# Agility Equipment



## Guest

Does anyone know a good and reasonably priced place to purchase agility and/or flyball equipment??? Either local to me or an online shop?


----------



## minnie

the robinsons (horse) catologue have some jumps and stuff but they don't look that great and the price is a bit high for what it is to


----------



## Guest

minnie said:


> the robinsons (horse) catologue have some jumps and stuff but they don't look that great and the price is a bit high for what it is to


Cheers Minnie, good recomendation, do you get paid for promoting them???


----------



## andrea 35

You could try pet planet online shop , i had an e-mail off them last week they had jumps see saw, weave polls, tunnels hard and soft , and rings . didnt take much notice as to haow much though but they have got them in stock.


----------



## tashi

fleamarket

try this one sometimes has some reasonable second hand equipment


----------



## minnie

ajshep1984 said:


> Cheers Minnie, good recomendation, do you get paid for promoting them???


i wish!!


----------



## drawn-to-animals

hiya

i got lightning some jumps, tunnel and weave poles from pets at home last year - got a feeling they only do them for summer through - the price was ok - dont know if they do them online or could order them???

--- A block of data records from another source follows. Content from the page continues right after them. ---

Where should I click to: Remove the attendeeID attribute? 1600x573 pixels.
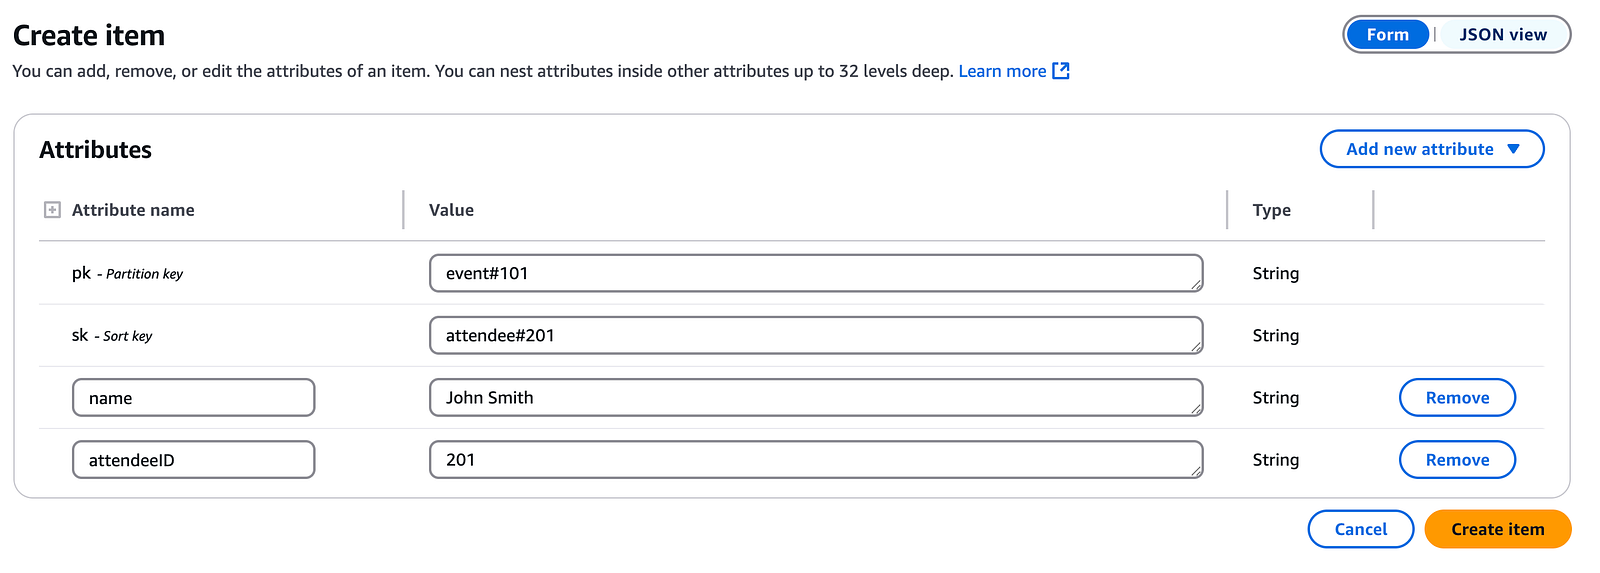coord(1457,460)
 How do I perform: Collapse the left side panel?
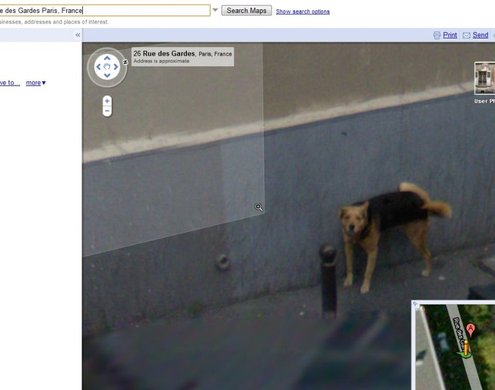pyautogui.click(x=78, y=35)
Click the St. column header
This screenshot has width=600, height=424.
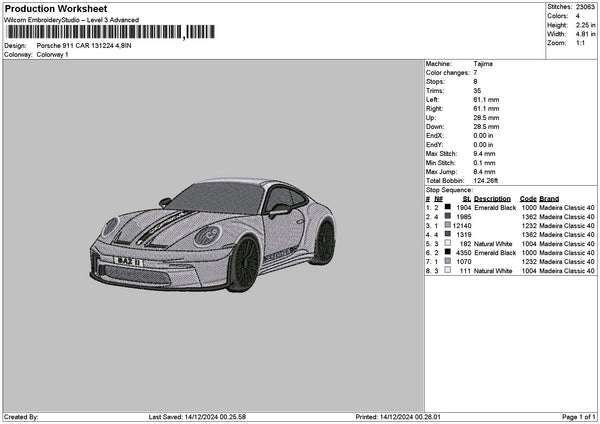point(466,198)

also have you tried ebay - they have loads - a -frames, poles, jumps, tunnels they even had a flyball box last time i looked....

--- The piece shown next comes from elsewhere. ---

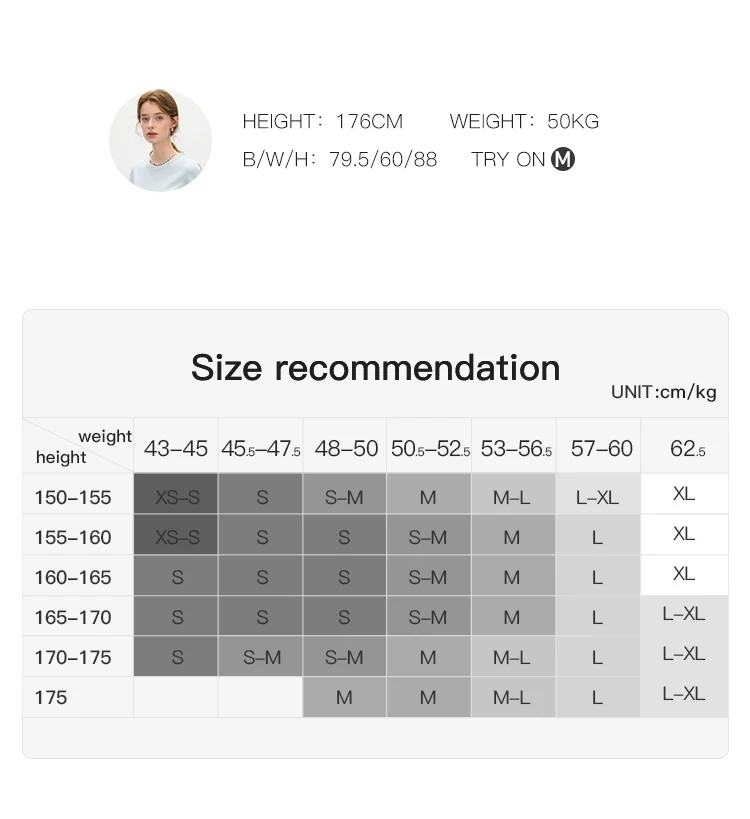
Task: Click the 150–155 height row label
Action: point(73,497)
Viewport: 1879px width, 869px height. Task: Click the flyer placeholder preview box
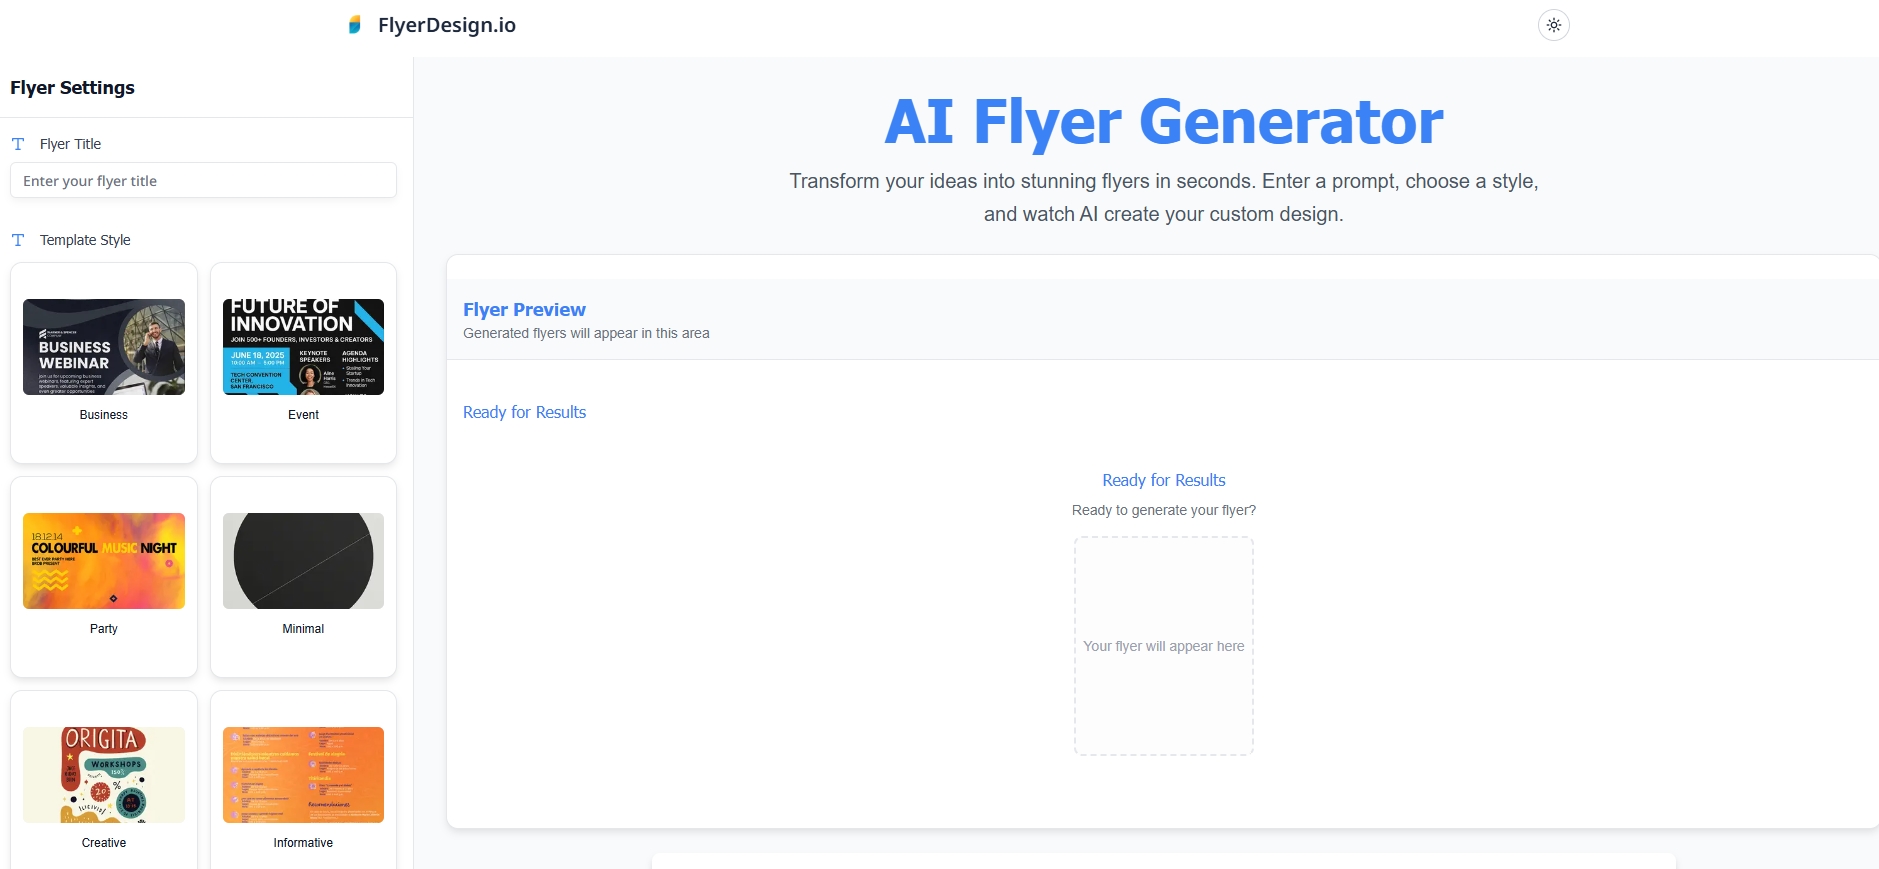1163,646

trying to get lightning interested in something other than chasing dogs is um... hard work!!!!! shes one of the quickest runners on our park when chasing dogs but shes only amble over jumps.... she not interested!!!!! maybe i should try flyball????? or maybe she thinks shes a grey hound!!!!!

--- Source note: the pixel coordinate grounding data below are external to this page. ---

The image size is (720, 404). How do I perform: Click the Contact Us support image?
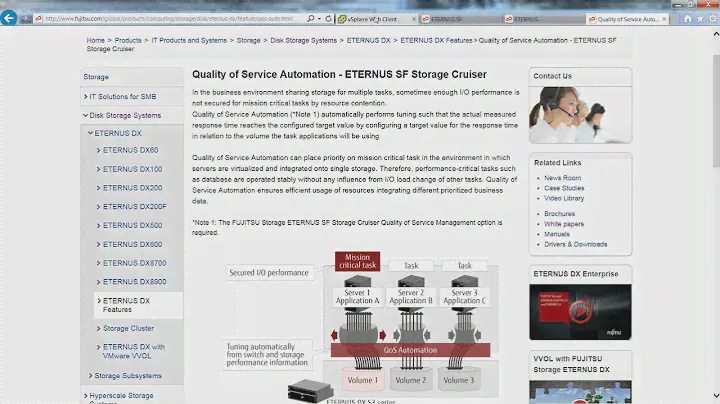pyautogui.click(x=580, y=113)
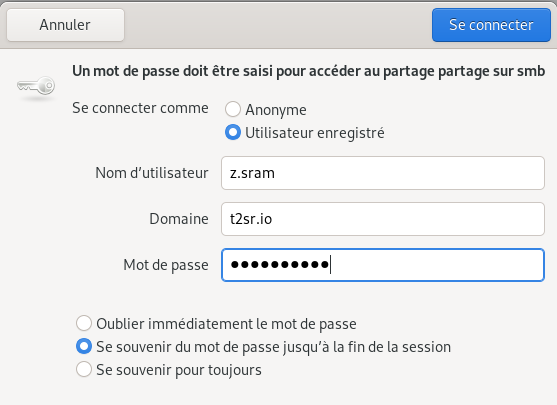
Task: Click the Domaine field containing t2sr.io
Action: (383, 219)
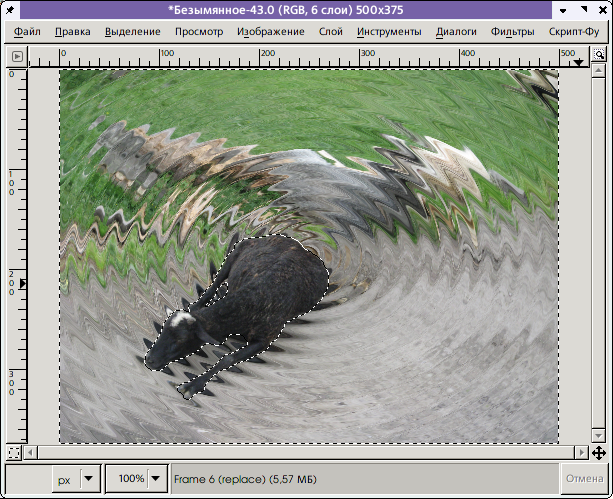Open the Файл menu
The height and width of the screenshot is (499, 613).
tap(28, 31)
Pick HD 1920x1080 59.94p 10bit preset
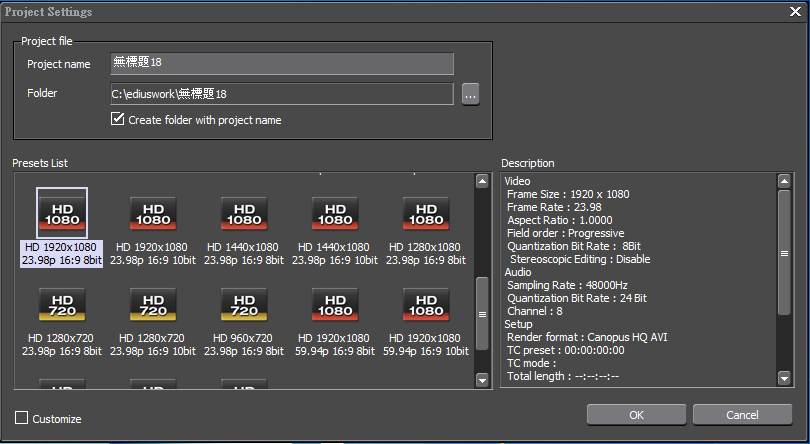This screenshot has height=444, width=810. (x=426, y=305)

good luck, hope you find some..
susie


----------



## Gemma83

ajshep1984 said:


> Does anyone know a good and reasonably priced place to purchase agility and/or flyball equipment??? Either local to me or an online shop?


You can get stuff like that from Surrey Pet Supplies - the link I gave you for the other toys.....

Surrey Pet Supplies supplies products for UK dogs, cats and other pets UK


----------